Singer R. Kelly, already charged with sexual assault in Illinois, was indicted in federal courts in New York and Chicago on Friday with transporting women and girls across state lines for sex, forcibly keeping them under his control and buying their silence.
In indictments unsealed in Brooklyn and Chicago, federal prosecutors said Kelly, 52, ran a racketeering and human trafficking scheme that required the women and girls to be obedient, call him “Daddy” and ask permission to eat or use the bathroom.
“The purposes of the enterprise were to promote R. Kelly’s music and the R. Kelly brand and to recruit women and girls to engage in illegal sexual activity with Kelly,” prosecutors said in the Brooklyn indictment.

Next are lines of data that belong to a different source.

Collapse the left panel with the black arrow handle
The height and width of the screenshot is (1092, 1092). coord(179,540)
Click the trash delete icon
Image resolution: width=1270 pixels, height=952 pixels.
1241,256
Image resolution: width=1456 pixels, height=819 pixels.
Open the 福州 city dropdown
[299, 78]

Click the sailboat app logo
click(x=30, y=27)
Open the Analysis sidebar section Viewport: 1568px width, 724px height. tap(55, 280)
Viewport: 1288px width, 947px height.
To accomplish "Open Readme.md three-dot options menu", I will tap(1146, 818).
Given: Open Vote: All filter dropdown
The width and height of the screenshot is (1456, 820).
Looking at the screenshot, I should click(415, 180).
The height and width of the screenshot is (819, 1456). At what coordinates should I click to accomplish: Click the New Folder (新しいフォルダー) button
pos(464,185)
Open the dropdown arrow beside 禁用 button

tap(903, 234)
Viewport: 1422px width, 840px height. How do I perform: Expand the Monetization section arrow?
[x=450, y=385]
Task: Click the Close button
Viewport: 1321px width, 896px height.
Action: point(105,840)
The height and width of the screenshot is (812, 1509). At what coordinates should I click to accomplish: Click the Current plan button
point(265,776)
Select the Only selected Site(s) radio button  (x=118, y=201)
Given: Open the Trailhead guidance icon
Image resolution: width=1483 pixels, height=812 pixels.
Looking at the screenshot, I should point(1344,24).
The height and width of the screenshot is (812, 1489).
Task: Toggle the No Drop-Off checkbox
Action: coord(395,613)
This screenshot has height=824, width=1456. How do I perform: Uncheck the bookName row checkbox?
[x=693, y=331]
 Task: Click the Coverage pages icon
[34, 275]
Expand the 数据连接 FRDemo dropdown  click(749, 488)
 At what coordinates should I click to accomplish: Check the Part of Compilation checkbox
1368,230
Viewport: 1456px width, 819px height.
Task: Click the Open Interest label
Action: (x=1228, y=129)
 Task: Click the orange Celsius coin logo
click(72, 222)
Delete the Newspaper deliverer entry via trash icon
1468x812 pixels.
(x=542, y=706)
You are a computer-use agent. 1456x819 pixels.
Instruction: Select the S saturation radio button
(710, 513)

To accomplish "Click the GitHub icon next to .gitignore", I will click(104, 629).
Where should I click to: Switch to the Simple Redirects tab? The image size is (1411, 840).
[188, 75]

Kelly, who was free on bond in the Illinois state case, was taken into custody again by New York City police detectives and federal agents on Thursday evening as he walked his dog in Chicago his lawyer, Steve Greenberg, said.
The R&B singer made a brief court appearance in U.S. District Court in Chicago on Friday and was ordered back on Monday for further proceedings. Kelly, who was handcuffed and wearing orange jail garb, spoke only to reply “yes, your honour” to the magistrate judge.
Brooklyn prosecutors urged in a court filing that Kelly be held without bond on the federal charges while they seek to have him sent to New York for a hearing that has yet to be scheduled.
Greenberg said in a statement posted to Twitter that the federal charges mostly stem from conduct that is “decades old” and already part of the state case or previous allegations that Kelly had been acquitted of.
“He and his lawyers look forward to his day in court, to the truth coming out and to his vindication from what has been an unprecedented assault by others for their own personal gain,” he said.